◆ Excerpted text ◆
__________
Any why it can be so hard
If AWS only provides a bare-metal server, you will need to pay per request or per month for their node detection service. That will be harsh for them not to provide this service, but it will be expensive for companies to have to pay for such a feature. Detecting if a node is dead sounds like a very simple process. However, it is actually a very hard process. We often grant third-party cloud services with this simple feature to help us monitor our node’s health.
To tolerate faults, we need to detect them. However, in this article, you will see how hard it is to detect node failure. We will also discuss a high-level architecture design that detects node failure with phi accrual.
The slowness in the network is like traffic congestion in Disneyland. Imagine you are waiting in line to ride Space Mountain. At the front of the queue, you see that the waiting time is ten minutes. You may think to yourself, “Ten minutes is not a long time.” Hence, you wait in line. A few minutes pass by.
You start to see that you are almost in the front of the queue, then realize there is a longer queue in front of you that requires you to wait an additional 30 seconds. Latency works a similar way.
When packets are sent from your machine to the destination machine, they travel through the network switch, and it will queue them up and feed them into the destination network link one by one.
Once it goes to the network link in the destination machine, if all CPU cores are currently busy, the incoming request from the network will be queued up by the operating system until the application is ready to handle it.
TCP performs flow control (backpressure) that limits the number of nodes sent across the network to alleviate the node it contains in the network link. Therefore, it has another layer of the queue for the packets in the network switch layer.
Imagine if you are running a single program. Even though the program didn’t crash, it is slow and buggy. There is no stack trace in the program that mentions which part of the function or method is not working. This program will be much harder to detect failures than the previous fully failure scenario. This sort of failure is what is called partial failure.
If you are running a single program, if one part of the function is not working, the entire program will usually crash. By then, it showed up a stack trace that you can inspect further to understand why the system crashed.
Partial failures are much harder to detect because they are not either working or it doesn’t. There are numerous possibilities why the program is “having a bad day.”
Since distributed systems don’t have a shared state, partial failure happens all the time.
If you didn’t get any response, that doesn’t mean the node is dead. These are a few reasons the node may have failed:
- The message was sent to the network, but it got lost and the other side didn’t receive it.
- The message may be waiting in a queue and will be delivered later.
- The remote node may have failed.
- The remote node may have temporarily stopped responding because of garbage collection.
- The remote node may have processed the request, but the response is lost in the network.
- The remote node may have been processed, and it may have responded, but the response was delayed, so it will be delivered later.
If the network calls didn’t get a response back, it could never know the state of the remote node. However, you should expect no response back most of the time. What should the load balancer or monitor service do?
Usually, load balancers will constantly send health checks to check if the service is in good health. When a remote node is not responding, we can only guess that the packets are lost somewhere in the process.
The next action will be either retry or wait for a certain time until a timeout has elapsed. The retry option may be a little dangerous if the operations are not idempotent. Hence, timeout is a better way, as doing any more actions if you get no response may cause unwanted side effects, such as double billing.
If we want to make the timeout approach, how long should the timeout be?
If it is too long, you may leave the client waiting. Thus, having a bad experience on the web.
__________
◆ Supplied data ◆
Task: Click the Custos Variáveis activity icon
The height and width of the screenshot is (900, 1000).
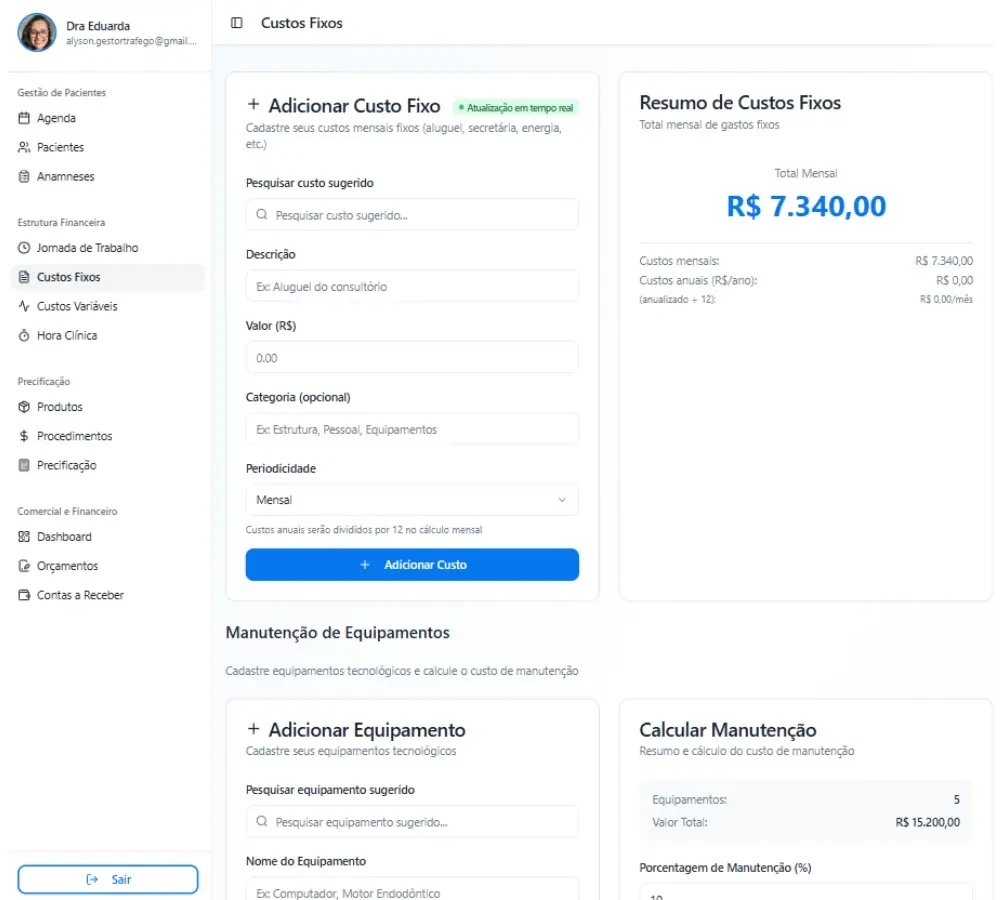Action: [24, 307]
__________
◆ Exercises to complete ◆
a. Reproduce the part of the article on detecting node failure that starts at the words "To tolerate faults, we" and ends after the words "with phi accrual.".
b. Summarize the article on detecting node failure in two sentences.

◆ Task responses ◆
a.
To tolerate faults, we need to detect them. However, in this article, you will see how hard it is to detect node failure. We will also discuss a high-level architecture design that detects node failure with phi accrual.

b. Detecting whether a node is dead is much harder than it sounds, partly because network latency builds up through several layers of queues in the network switch, the operating system, and TCP flow control. Since partial failures happen all the time in distributed systems and a missing response could mean a lost or delayed message, a garbage-collection pause, or a real failure, waiting for a timeout is safer than retrying operations that may not be idempotent.